O "inferno" que chega dos céus estende-se às zonas próximas do Aeroporto de Lisboa, onde muitos se queixam de não conseguem dormir nem trabalhar.

A associação ambientalista Zero detetou durante a noite que o ruído causado pelos aviões ultrapassou o valor permitido em 11 decibéis, e o número de voos registados foi, durante este período, superior ao valor diário previsto.

A campanha "dÉCIBEIS A MAIS, O INFERNO NOS CÉUS" começou esta quinta-feira, pelas 17h as medições, o que permitiu obter informação sobre o período noturno, informou a Zero num comunicado.

O equipamento "devidamente homologado e certificado" detetou que o ruído previsto na lei foi ultrapassado em 11 decibéis (dB), "tendo sido registado um valor de 66,5 dB".

O "inferno" que chega dos céus estende-se às zonas próximas do Aeroporto de Lisboa, onde muitos se queixam de não conseguem dormir nem trabalhar. Alguns moradores chegam mesmo a tomar medicamentos para poderem descansar.

Os residentes, ouvidos pela TSF, queixam-se do ruído constante dos aviões que aterram e descolam do aeroporto Humberto Delgado. Luísa Freitas é uma das moradoras afetadas pelo tráfego aéreo. Vive no bairro do Rego, onde sente um zumbido constante, em casa e nas aulas.

"Talvez, a meio desta conversa, vá passar um avião, e vai perceber.

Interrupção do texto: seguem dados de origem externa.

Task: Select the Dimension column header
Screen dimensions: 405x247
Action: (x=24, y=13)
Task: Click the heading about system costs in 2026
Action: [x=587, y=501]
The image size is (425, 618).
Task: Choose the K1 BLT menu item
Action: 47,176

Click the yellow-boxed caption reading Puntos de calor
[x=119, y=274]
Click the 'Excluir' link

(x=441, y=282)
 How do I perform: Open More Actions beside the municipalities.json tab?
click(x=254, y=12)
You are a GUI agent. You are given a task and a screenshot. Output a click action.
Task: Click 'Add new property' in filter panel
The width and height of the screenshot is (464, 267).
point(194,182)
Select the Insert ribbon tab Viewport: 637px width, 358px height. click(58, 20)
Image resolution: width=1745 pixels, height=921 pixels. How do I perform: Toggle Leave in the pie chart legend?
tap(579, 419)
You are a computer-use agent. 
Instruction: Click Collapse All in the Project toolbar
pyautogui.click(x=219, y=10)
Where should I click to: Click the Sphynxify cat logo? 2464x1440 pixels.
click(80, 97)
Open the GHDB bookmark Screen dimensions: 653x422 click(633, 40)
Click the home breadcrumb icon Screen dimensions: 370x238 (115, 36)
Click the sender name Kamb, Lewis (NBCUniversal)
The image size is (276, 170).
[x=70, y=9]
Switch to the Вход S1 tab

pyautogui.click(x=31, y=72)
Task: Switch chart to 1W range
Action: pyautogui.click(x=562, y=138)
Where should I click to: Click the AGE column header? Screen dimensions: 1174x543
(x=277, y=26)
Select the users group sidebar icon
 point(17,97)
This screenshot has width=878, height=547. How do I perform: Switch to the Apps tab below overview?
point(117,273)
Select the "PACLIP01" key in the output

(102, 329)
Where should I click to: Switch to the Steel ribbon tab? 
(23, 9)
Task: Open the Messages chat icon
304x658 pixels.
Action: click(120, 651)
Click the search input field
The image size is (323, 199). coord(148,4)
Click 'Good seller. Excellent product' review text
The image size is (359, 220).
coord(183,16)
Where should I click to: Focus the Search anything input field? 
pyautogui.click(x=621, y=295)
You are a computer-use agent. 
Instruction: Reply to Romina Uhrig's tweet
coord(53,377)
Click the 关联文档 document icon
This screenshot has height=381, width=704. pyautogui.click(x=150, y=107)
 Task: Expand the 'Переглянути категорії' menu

Não está a ouvir já?", diz Luísa Freitas à TSF. "É algo constante", queixa-se ainda.

O "barulho" torna mais difíceis as atividades domésticas mais comuns: "Estou a ouvir música e tenho de parar a música." O mesmo se passa quando Luísa Freitas quer ver um filme ou uma série.

"Também é frequente as minhas professoras terem de parar as aulas quando passa um avião", relata.

A Zero também relatou incumprimentos quanto ao número de partidas e chegadas, uma vez que se detetaram 28 voos entre as 00h00 e as 06h00, período em que não é "suposto ocorrer qualquer movimento aéreo no Aeroporto de Lisboa".

O número registado excede os 26 movimentos previstos por dia pelo regime de exceção, criado em 2004. "Estes resultados preliminares permitem constatar desde já que há uma violação clara da legislação do ruído e do próprio regime de exceção do Aeroporto de Lisboa", lê-se no comunicado.

A Zero informou ainda que vai exigir um inquérito e a penalização da ANA pelos incumprimentos verificados.